Mas meu foco é a classe média que sustenta a economia com seu trabalho, pagando impostos e criando empregos. A meu ver, foi o segmento mais impactado, senão econômica, psicologicamente, além de representar segmento silencioso e descontente. Creio que a última pesquisa da XP/IPESPE para as eleições presidenciais de 2022 traduz o fenômeno. Na simulação espontânea para o primeiro turno, Bolsonaro aparece com 24% das intenções de voto, enquanto Lula, em um crescimento de 16 pontos percentuais desde fevereiro, com 21%. Mas o que realmente chama a atenção são os percentuais dos que não sabem/não responderam, 36%, e dos votos brancos/nulos/nenhum, 14%. O seja, 50% do eleitorado ainda não fez a cabeça ou inviabilizará seu voto. Estou convencido de que um vastíssimo e desorientado contingente da classe média está incluído nesse percentual.
Encarcerada há mais de um ano, longe de parentes e amigos, ameaçada de morte, pagando tributos extorsivos, sem auxílio emergencial, ou melhor, pagando o auxílio emergencial, à beira da bancarrota e de um ataque de nervos, diante da recessão econômica, a classe média escorrega lentamente para as camadas inferiores da sociedade. Depara-se, entrementes, com um Chefe do Executivo destrambelhado, que desestabiliza as instituições e a conomia a cada tentativa canhestra de autogolpe e negocia apoio no Congresso em troca de cargos e verbas, numa espécie de Mensalão não pecuniário. Entre os deuses do Olimpo, encastelados no Supremo Tribunal Federal, impera a cizânia. Com uma canetada e algumas caneladas entre pares, cancelam-se sentenças e se restabelecem os direitos políticos do ex-Presidente Lula, já condenado em segunda instância.

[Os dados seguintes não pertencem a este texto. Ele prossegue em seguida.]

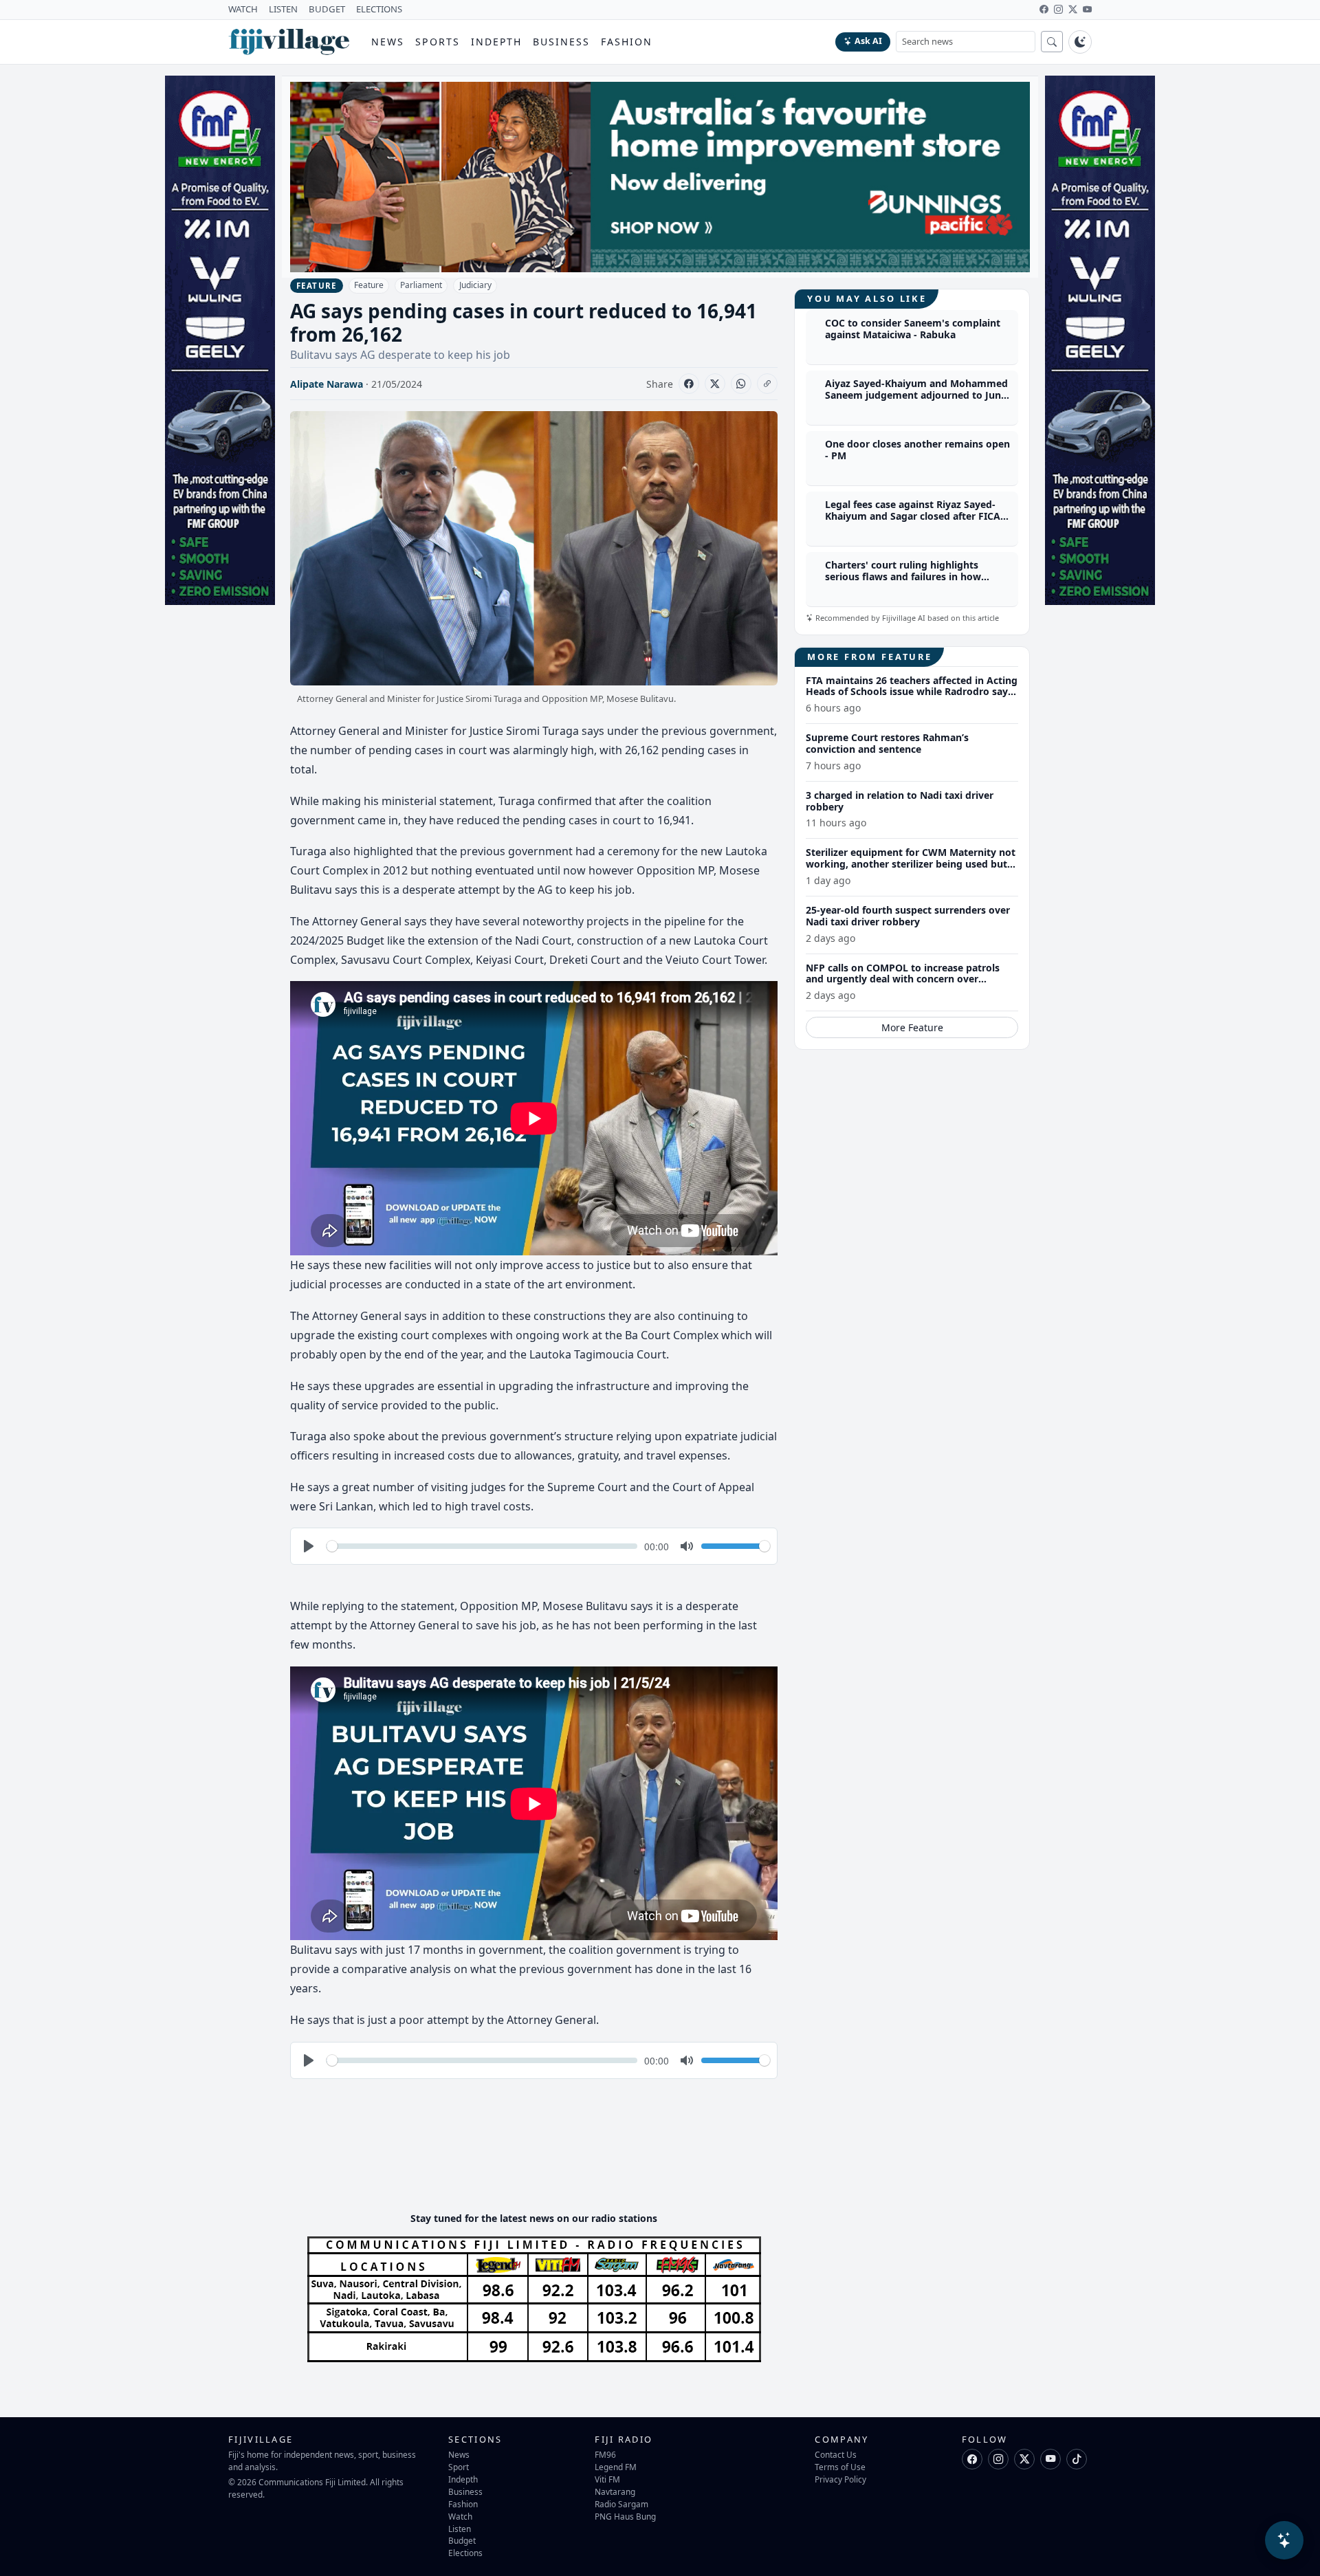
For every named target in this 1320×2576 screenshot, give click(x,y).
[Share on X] (715, 383)
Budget (462, 2540)
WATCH (243, 9)
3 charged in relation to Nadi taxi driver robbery (899, 801)
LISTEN (283, 9)
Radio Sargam (621, 2503)
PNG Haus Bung (625, 2516)
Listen (459, 2528)
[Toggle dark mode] (1080, 42)
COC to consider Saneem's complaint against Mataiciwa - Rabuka (912, 329)
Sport (458, 2466)
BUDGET (327, 9)
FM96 (605, 2454)
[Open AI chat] (1284, 2540)
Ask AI (868, 41)
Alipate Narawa (326, 383)
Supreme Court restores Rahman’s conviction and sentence (887, 743)
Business (561, 41)
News (387, 41)
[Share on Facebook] (689, 383)
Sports (437, 41)
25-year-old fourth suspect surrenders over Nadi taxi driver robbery (908, 915)
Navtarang (615, 2491)
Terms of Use (840, 2466)
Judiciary (475, 285)
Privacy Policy (840, 2479)
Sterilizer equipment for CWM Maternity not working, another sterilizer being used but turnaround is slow (910, 864)
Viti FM (607, 2479)
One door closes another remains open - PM (917, 450)
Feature (369, 285)
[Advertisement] (540, 2159)
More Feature (912, 1027)
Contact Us (836, 2454)
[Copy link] (767, 383)
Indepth (496, 41)
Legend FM (616, 2466)
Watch (460, 2516)
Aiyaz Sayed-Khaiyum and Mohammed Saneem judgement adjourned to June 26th (916, 395)
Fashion (626, 41)
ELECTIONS (379, 9)
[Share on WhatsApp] (741, 383)
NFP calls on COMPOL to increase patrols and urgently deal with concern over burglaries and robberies (903, 979)
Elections (465, 2552)
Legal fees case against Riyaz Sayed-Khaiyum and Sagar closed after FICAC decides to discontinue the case (915, 516)
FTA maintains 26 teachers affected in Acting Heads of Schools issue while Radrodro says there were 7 (912, 692)
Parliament (421, 285)
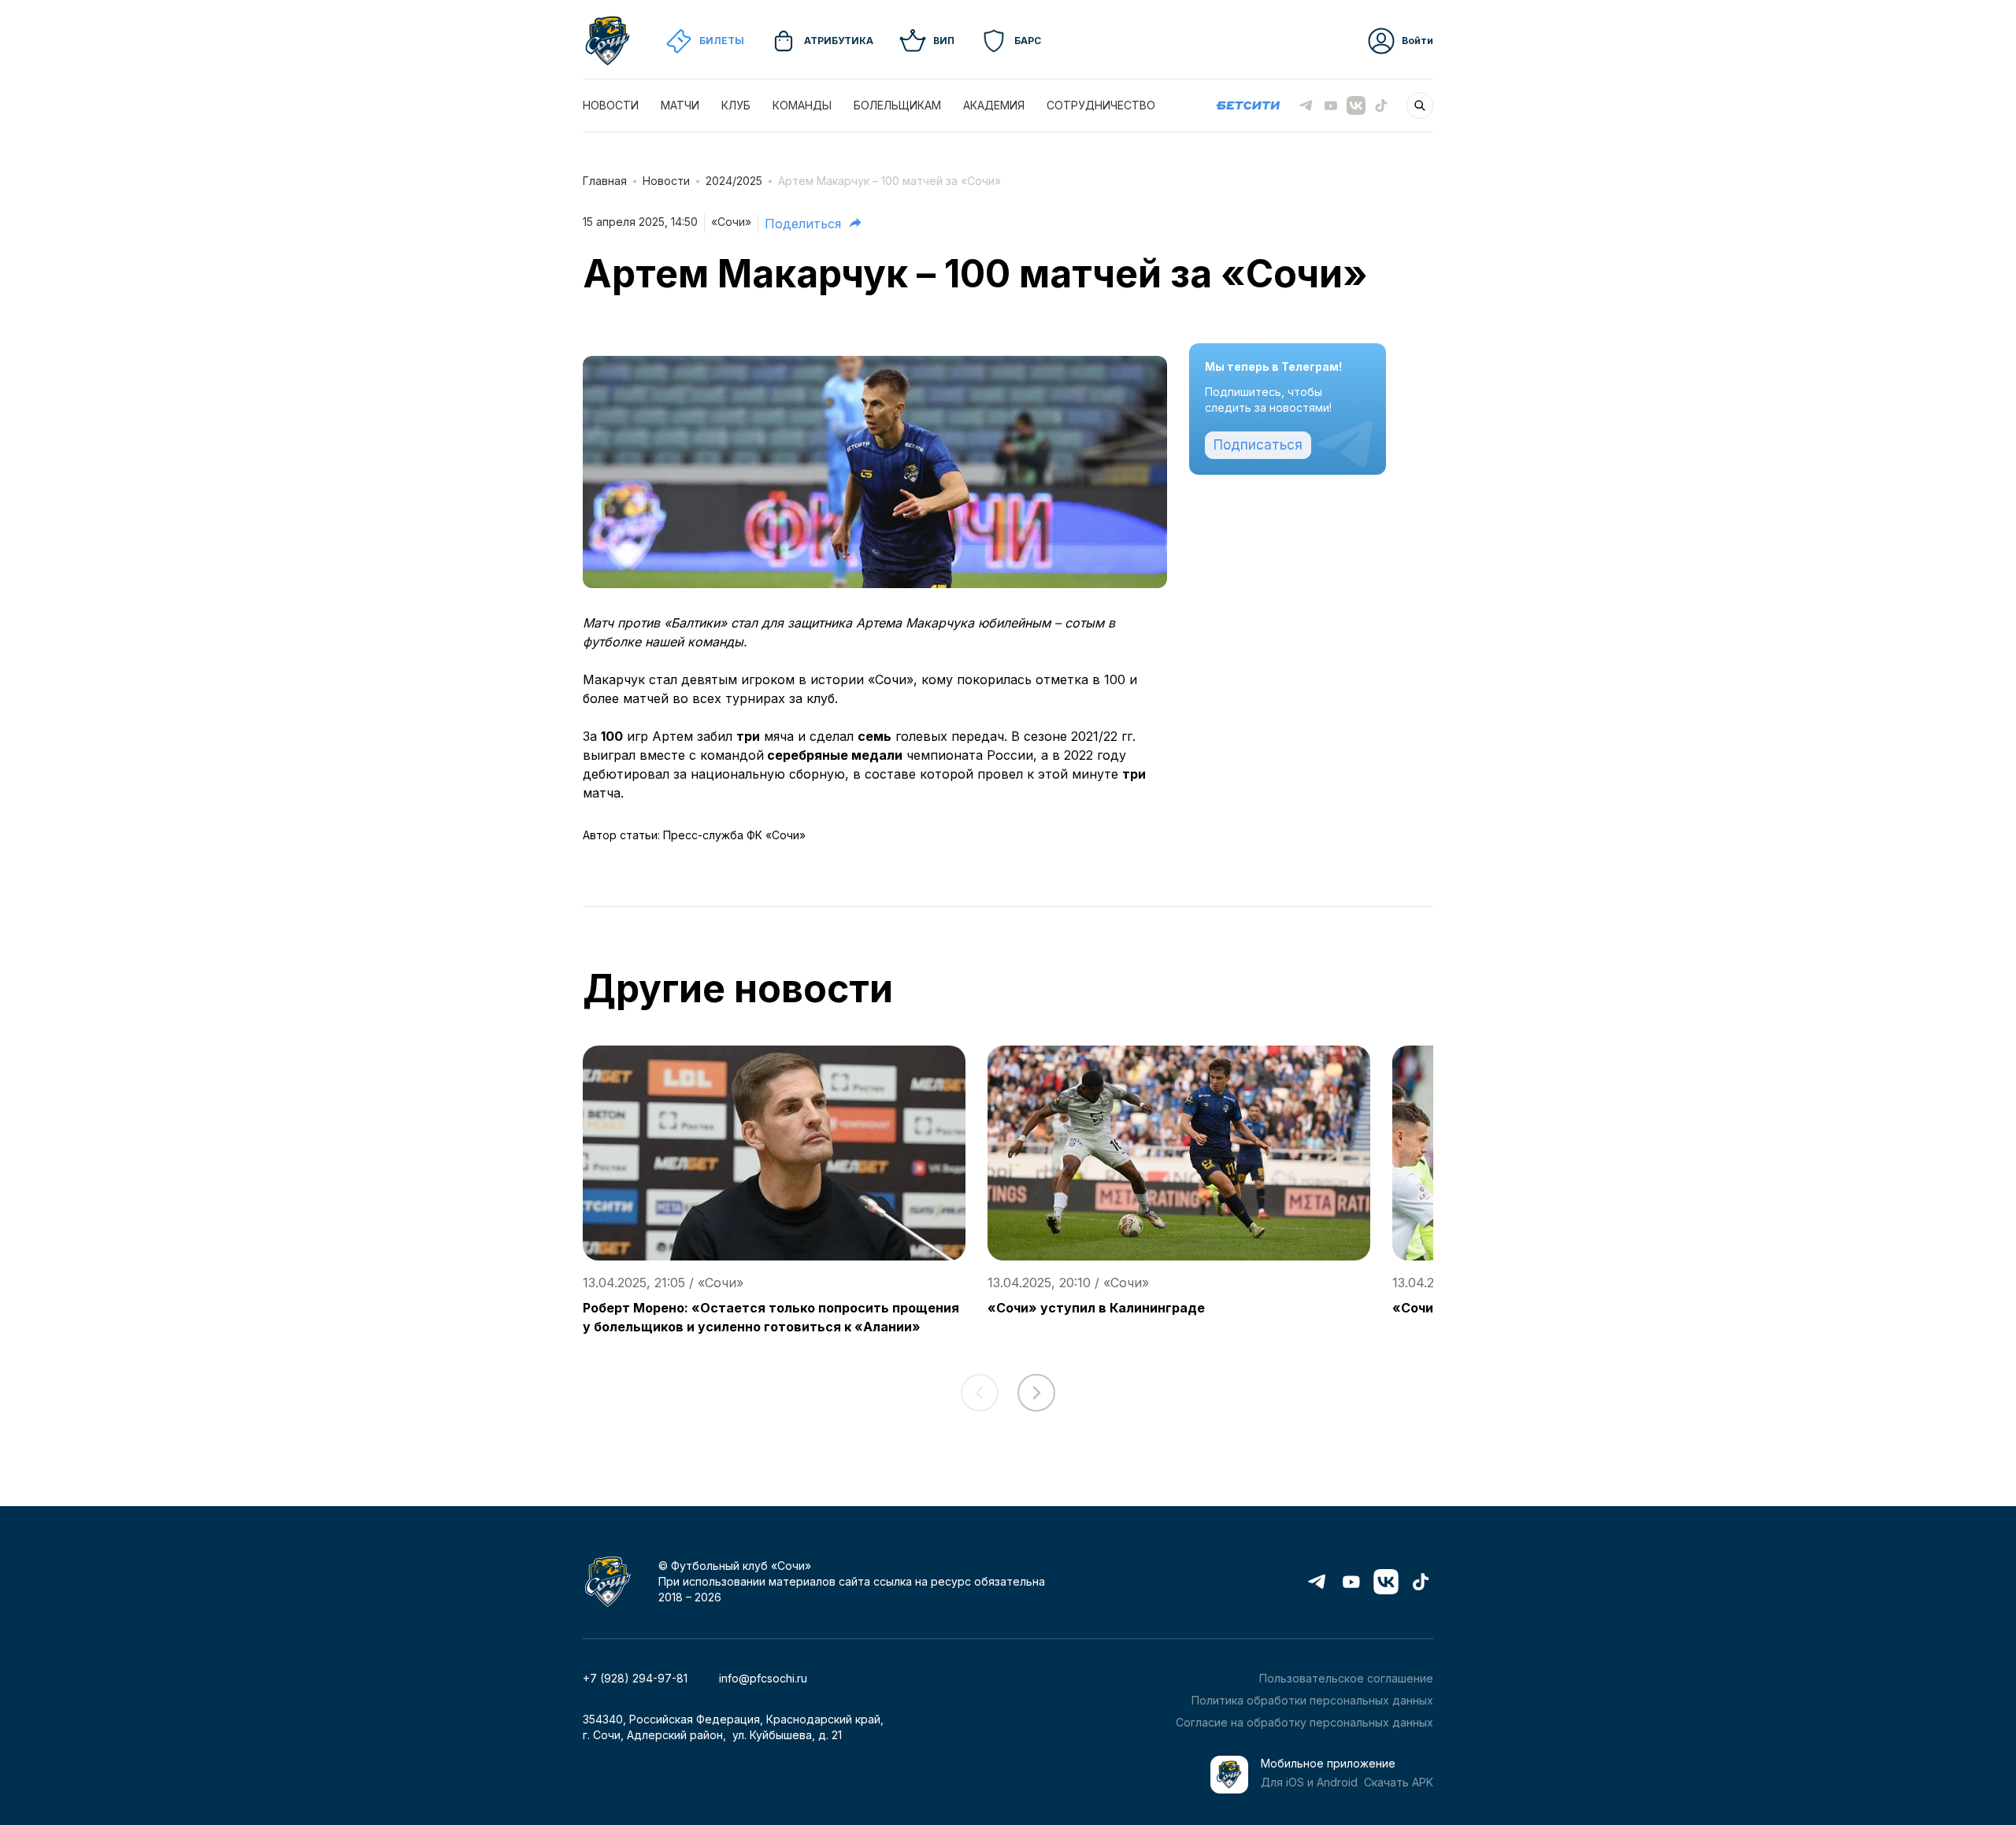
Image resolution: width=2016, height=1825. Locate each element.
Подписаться (1258, 445)
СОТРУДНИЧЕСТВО (1101, 105)
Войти (1417, 40)
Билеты (721, 40)
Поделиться (803, 223)
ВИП (943, 40)
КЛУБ (735, 105)
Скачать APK (1398, 1782)
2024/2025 (734, 180)
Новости (666, 180)
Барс (1027, 40)
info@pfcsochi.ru (763, 1678)
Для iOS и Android (1309, 1782)
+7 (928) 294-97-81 (635, 1678)
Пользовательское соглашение (1346, 1678)
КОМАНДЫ (802, 105)
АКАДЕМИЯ (994, 105)
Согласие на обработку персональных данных (1304, 1722)
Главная (605, 180)
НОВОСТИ (611, 105)
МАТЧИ (680, 105)
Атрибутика (838, 40)
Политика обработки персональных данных (1312, 1700)
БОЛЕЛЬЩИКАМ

Oxalá a avaliação deste cenário norteie, em 2022, a escolha de candidatos para ocupar cargos tanto no Executivo como no Legislativo, pois o Congresso, após a eleição, em ambas as Casas, de Presidentes apoiados por Bolsonaro, o que garantiu o apoio do Centrão ao Governo, também é responsável pelo caos sanitário e econômico que se instalou no país. No Senado, Rodrigo Pacheco (DEM-MG) protelou, até onde pôde, a instalação de uma CPI para investigar e obstar os desmandos do Governo no combate a uma pandemia que já ceifou mais de 260 mil vidas. Só agiu, compelido pelo STF. Na Câmara, Arthur Lira (PP-AL) engaveta mais de 100 pedidos de impedimento do Presidente da República, enquanto o mantém cativo, ao propugnar a sanção de um orçamento inviável, cuja execução levará Bolsonaro a reeditar as famosas “pedaladas” que inviabilizaram a ex-Presidente Dilma Rousseff. É o balizamento para o impeachment.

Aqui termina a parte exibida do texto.